The Harmony of the Seas has also been included in a service agreement between Wartsila and Royal Caribbean covering technical management and monitoring under Wartsila Genius services.
The ship was delivered from the yard on May 12. With a length of 362 metres the ship, which was built at the STX France shipyard in the French port of Saint-Nazaire, is the world's largest cruise vessel.
Wartsila has also provided the engines and thrusters to the vessel's sister ships, the Oasis of the Seas and the Allure of the Seas.
"Wartsila congratulates both Royal Caribbean and STX France on this milestone delivery of the world's largest cruise ship. We are proud to have been selected to provide a comprehensive scope of Wartsila solutions and we wish good luck and success for the vessel throughout its lifecycle," said Fred Danska, Director, Cruise Business, Wartsila Marine Solutions.
The Harmony of the Seas is powered by four 12-cylinder Wartsila 46F engines and two 16-cylinder Wartsila 46F engines, featuring "best-in-class fuel economy, and outstanding power-to-weight and power-to-space ratios," according to the Finland-based engine provider. For effective manoeuvring, the ship has four Wartsila CT3500 transverse thrusters.

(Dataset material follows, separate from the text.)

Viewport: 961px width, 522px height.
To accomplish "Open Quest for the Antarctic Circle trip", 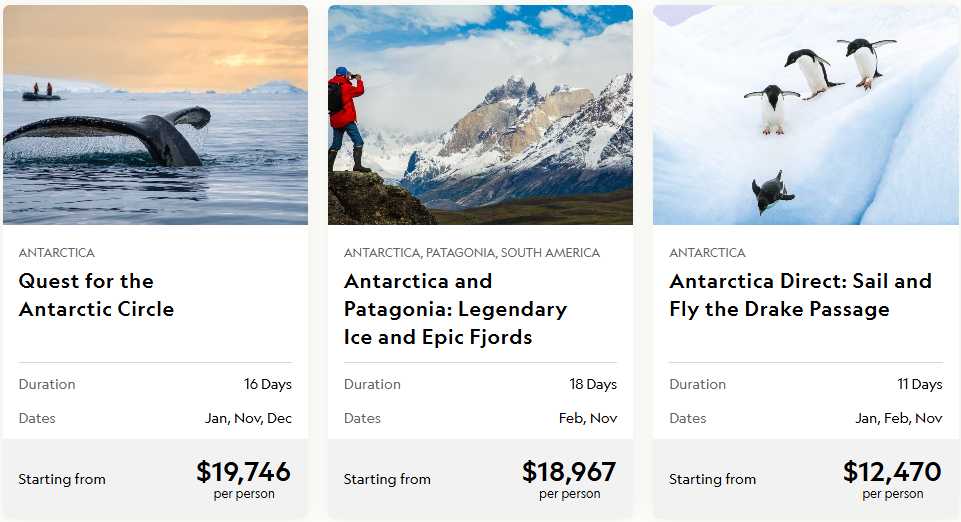I will 96,295.
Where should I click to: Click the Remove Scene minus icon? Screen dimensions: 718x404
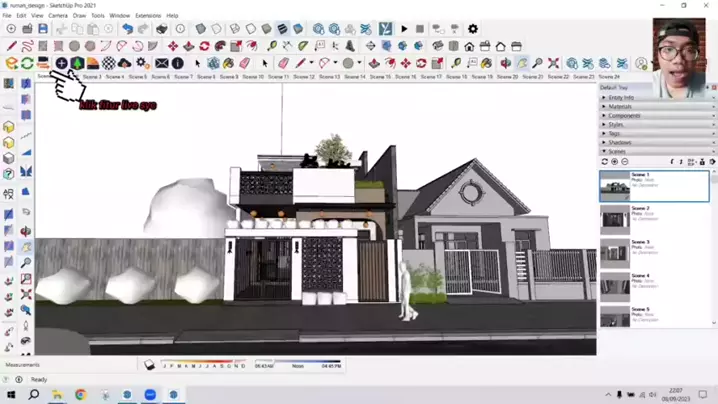(x=625, y=162)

The two Wartsila hybrid scrubber systems represent the world's biggest marine exhaust scrubber installation so far. They feature the latest in exhaust cleaning technology, thus minimising sulphur oxide (SOx) emissions and allowing the vessel to comply with emission control regulations around the world. Wartsila hybrid scrubber system solutions have the flexibility to operate in both open and closed loop using seawater to remove SOx from the exhaust.
Image: The world's largest cruise ship, Harmony of the Seas.